Pow! Pow! Ack-ack! Rat-a-tat-tat. Aaargh!

(BTW, if you missed it, D. C. Clark has a very nice remembrance of his meeting with John Wayne & Benjamin Vandevoort, an "old guy down the street." It applies here. [About 2/3rds of the way down the Comments section]).

... Even the WashPo's winger-blogger Jennifer Rubin has Ben Carson's number: "Donald Trump wants to round up 11 million people in two years for deportation. He approves of Russia’s incursion into Syria. He has a tax plan that adds at least $10 trillion to the debt. And with all that, he is not the most ignorant or unfit GOP presidential contender. That distinction goes to Ben Carson.... There is a Chauncey Gardner-like quality to Carson. He speaks softly, smiles a lot and lulls his audience into the belief he possess great insights and wisdom.... He is, however, entirely unfit for the presidency, seemingly oblivious to basic historical facts, constitutional concepts and world events."

After insulting Central Americans (anchor babies), Asians (the real anchor babies) & AfroAmericans (free stuff), Jeb! suddenly realized he had left out AmerIndians:

There was a big argument about the Washington Redskins, the 'Redskins' being a pejorative term. I think 'Washington' is the pejorative term, not the 'Redskins.' -- Jeb!

Jesse Byrnes of the Hill: The owner of the NFL team, Daniel Snyder, has stood firmly behind the Redskins name. He also donated $100,000 to the pro-Bush super-PAC Right to Rise earlier this year.

Beyond the Beltway

Alex Isenstadt of Politico: "A federal judge on Friday threw out four of five counts stemming from a campaign fraud case against Jesse Benton, a top political adviser to Kentucky Sen. Rand Paul. In August, Benton was indicted on charges of concealing payments to an Iowa state senator while working for Paul's father, Ron, during the 2012 presidential race. But John Jarvis, the chief judge for the southern district of Iowa, dismissed most of the charges against Benton, leaving one remaining count, alleging that Benton lied to federal investigators. Since his indictment, Benton has been on leave from America's Liberty PAC, a political action committee he helped to found that supports Rand Paul's presidential campaign."
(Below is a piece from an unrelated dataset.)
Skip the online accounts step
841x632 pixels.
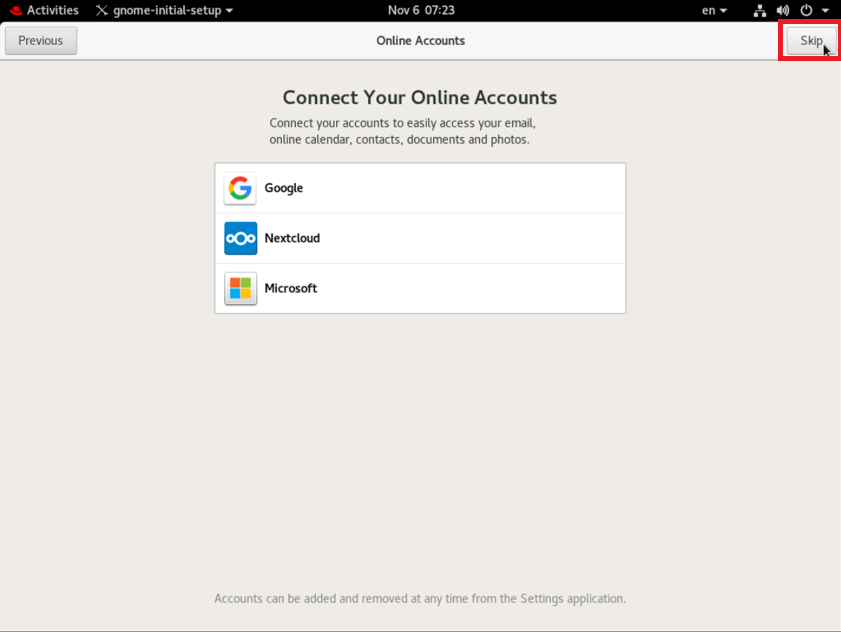coord(811,41)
Lori Aratani & Paul Duggan of the Washington Post: Washington "Metro will become the first U.S. subway system placed under direct federal supervision for safety lapses under a plan announced late Friday by Secretary of Transportation Anthony Foxx."

Greg Botelho & Sonia Moghe of CNN: "The family of the late Walter Scott and the city of North Charleston, South Carolina, have reached a $6.5 million settlement. The North Charleston City Council approved the settlement on Thursday night. Scott was fatally shot on April 4 by former North Charleston police officer Michael Slager after being pulled over, reportedly for a broken brake light, and later struck in the back as he was running away from police."
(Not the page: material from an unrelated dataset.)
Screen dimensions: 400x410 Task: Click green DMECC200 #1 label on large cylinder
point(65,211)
Charles Pierce on the shooting at Northern Arizona U. in Flagstaff: "So, the 'mental illness' dodge isn't going to work this time. This is an ordinary Thursday night campus brawl that escalated to homicide only because one of the participants had a gun which, I guarantee you, he did not have to work hard to obtain. Maybe we should look into why these things happen. No. Because we are free. One per week now. That's the American way." (Also linked yesterday afternoon.)

News Ledes

New York Times: "Two devastating explosions struck Saturday morning in the heart of Ankara, the Turkish capital, killing more than 80 people who had gathered for a peace rally and heightening tensions just three weeks before snap parliamentary elections. At least 86 people were killed and 186 were wounded, said the health minister...."

Washington Post: "Jerry S. Parr, the quick-thinking and fast-moving Secret Service agent who was credited with saving the life of President Ronald Reagan after the 1981 assassination attempt in Washington, died Oct. 9 at a hospice center near his home in Washington. He was 85."